PERS’LERDEN BAHSEDİLDİ
Pers hâkimiyetinin, Anadolu’da çok bilinen bir şey olmadığını söyleyen Körpe, “Persler aslında, günümüzde İranlıların atalarıdır. Aynı dili günümüzde de konuşuyorlar. Milattan önce 6. Yüzyılda,  İran'da önce Med’ler sonra Pers devleti kalıyor. Pers devleti, kısa süre sonra bir ucu doğuda İndus ırmağında; diğer ucu, Akdeniz’de, Balkanlar, Mısır’daydı.  Anadolu'da bu imparatorluğun bir parçası, 547 yılında Kros, Lidya Krallığını ortadan kaldırıyor ve daha önce Lidya Krallığı’nın hâkimiyetinde olan Batı Anadolu, böylece Pers hâkimiyetine geçiyor.
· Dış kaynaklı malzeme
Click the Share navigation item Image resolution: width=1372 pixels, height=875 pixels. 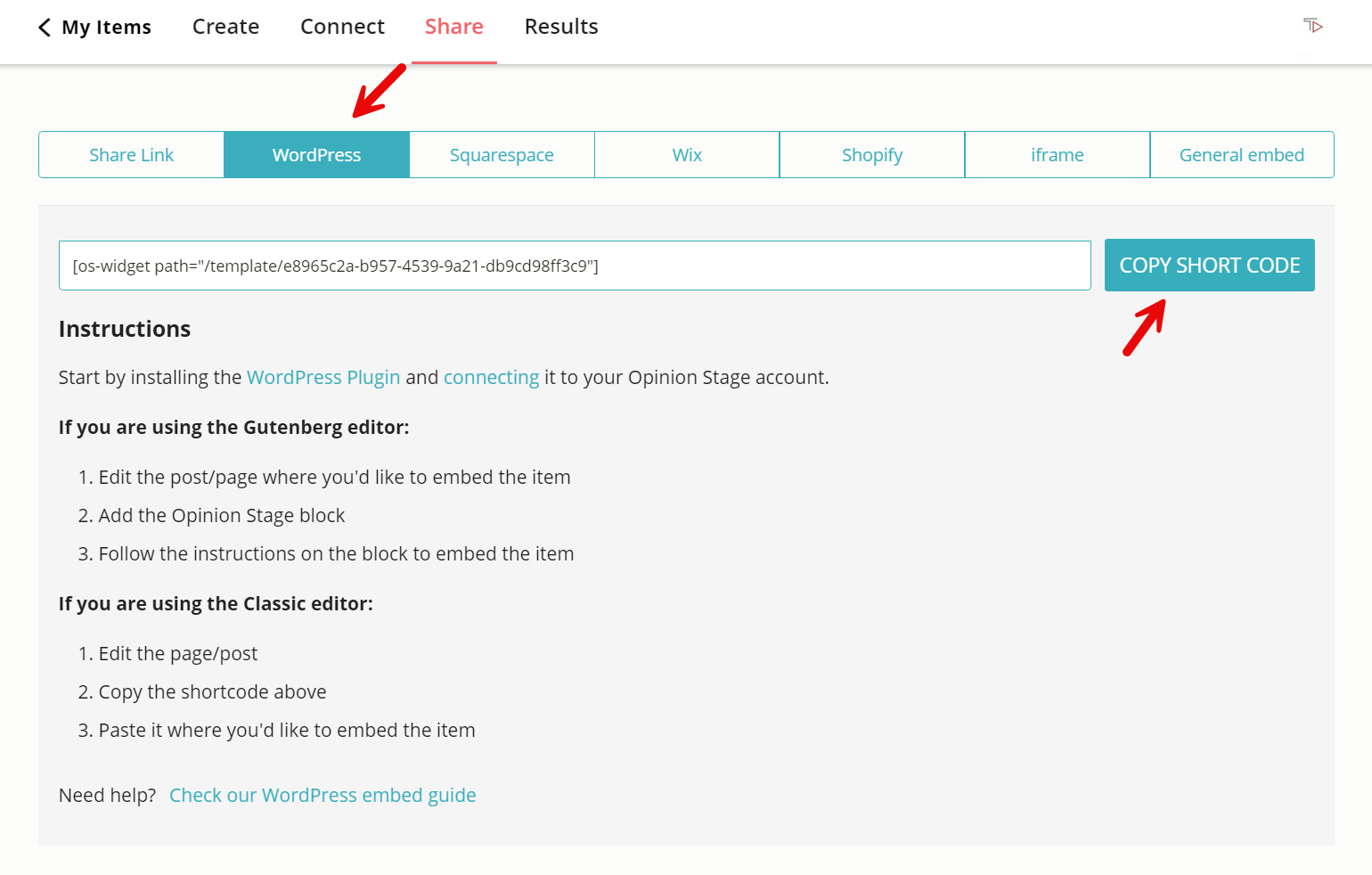(454, 27)
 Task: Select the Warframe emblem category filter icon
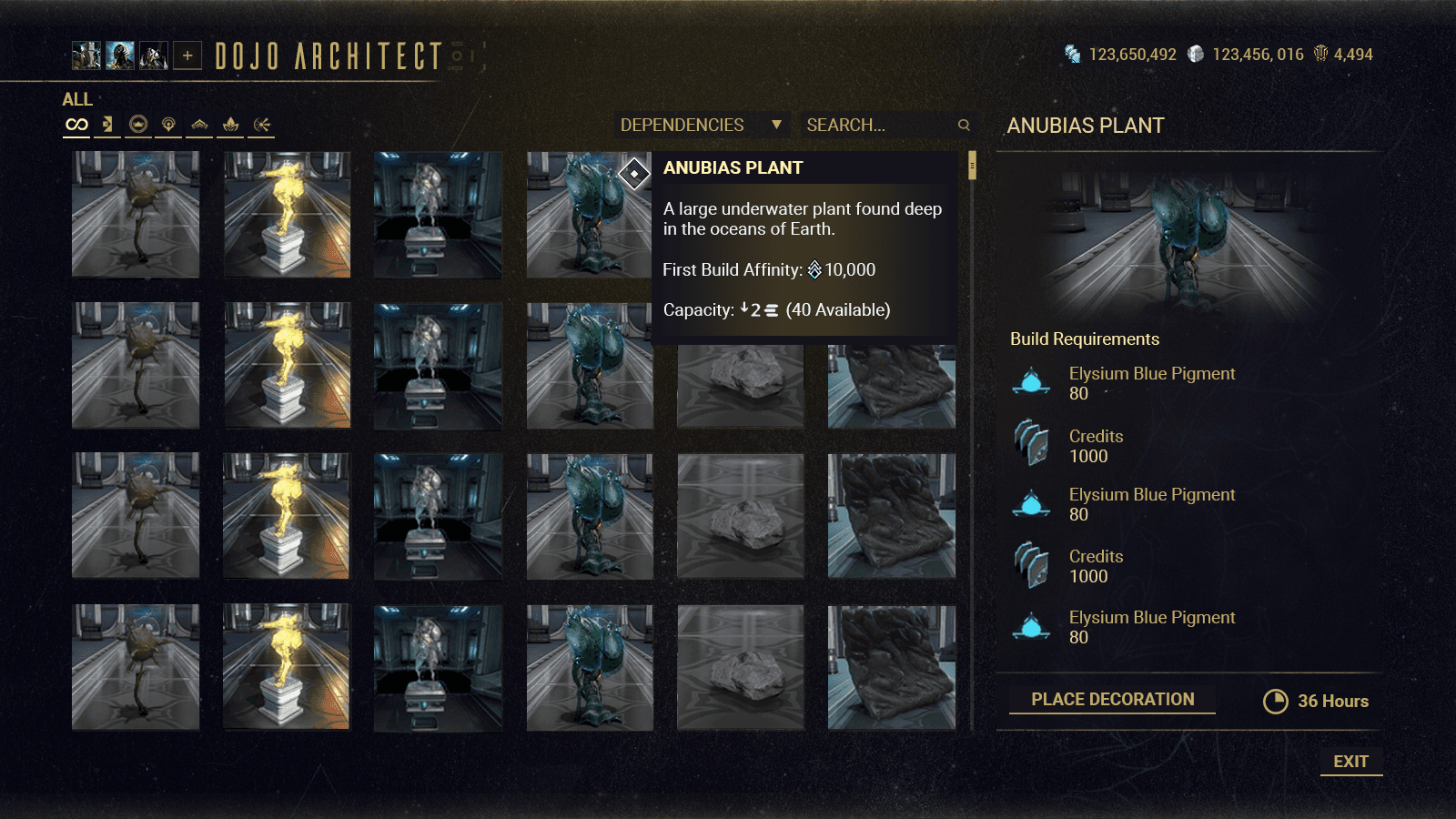pyautogui.click(x=199, y=125)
Yaklaşık 200 yıllık bir süre içeresinde Persler, Batı Anadolu'nun kıyılarını, Yunan şehirlerini ve bir ara Trakya ile Romanya'ya kadar balkanları kontrol etmişler fakat MÖ. 334 yılında, Büyük İskender onları Biga Çayı’nın yakınlarında gerçekleşen Grakinos Savaşı ile mağlup ediyor. Bu da Pers İmparatorluğu için sonun başlangıcı oluyor. İskender, diğer savaşlarla Pers İmparatoru sonlandırıyor‘’ ifadelerini kullandı.
 
“HERODOT, İKİ KÖPRÜDEN BAHSEDİYOR”
Tarihte daha önce de köprü ile geçiş olduğunu aktaran Körpe, “Aslında bunu söyleyen bize tarihin babası sayılan Herodot, Pers tarihini bize anlatıyor. Bizim bütün bilgileri o veriyor. Yani ben onun yalancısıyım, Herodot bizim güvendiğimiz ama temkinli sorguladığımız bir tarihçi, Herodot bize M.Ö 484 yılında Yunanistan'ı cezalandırmak için büyük bir sefer gerçekleştirildiğini söylüyor. Bu seferi bize çok detaylı anlatıyor. Pers imparatorunun nerden geldiğini, Troya’da konakladığını, Troya kahramanları için bin tane inek kurban edildiğini ve bu seferin Aka’ların, Troya’ların öcünü almak için olduğunu gösteriyor. Orduyu karşıya geçirmek için denize köprü yapılıyor. Bu köprü, Herodot tarafından çok detaylı anlatılır. Mısır’dan Fenike’den halatların geldiğini, gemilerin akıntıya dik olarak dizilip birbirine halatlarla bağlanıp üzerine kalasların konduğunu, hayvanların ve insanların denize düşmemek için korktuğu için yapıldığını kenarlarına korkuluklar yapıldığını anlatır. Hatta ordunun geçmesi için bir köprü yapıldığından da bahseder” dedi.
 
“BÜTÜN ORDULAR HEP ÇANAKKALE’DEN GEÇTİ”
Antik çağlardan günümüze dek en önemli stratejik noktalardan birisinin Çanakkale olduğunu belirten Körpe, “Ancak İstanbul Boğazı ön plana çıkıyor. Ama Konstantin Konstantinapol'ü kurana kadar bütün geçiş noktaları, bütün geçişler Perslerden, İskender'e, Hadiranos’a Roma ordularına, Haçlı ordularına, Arap ordularına İstanbul'a giden, bütün ordular hep Çanakkale'den geçti’’ diyerek sözlerini sonlandırdı.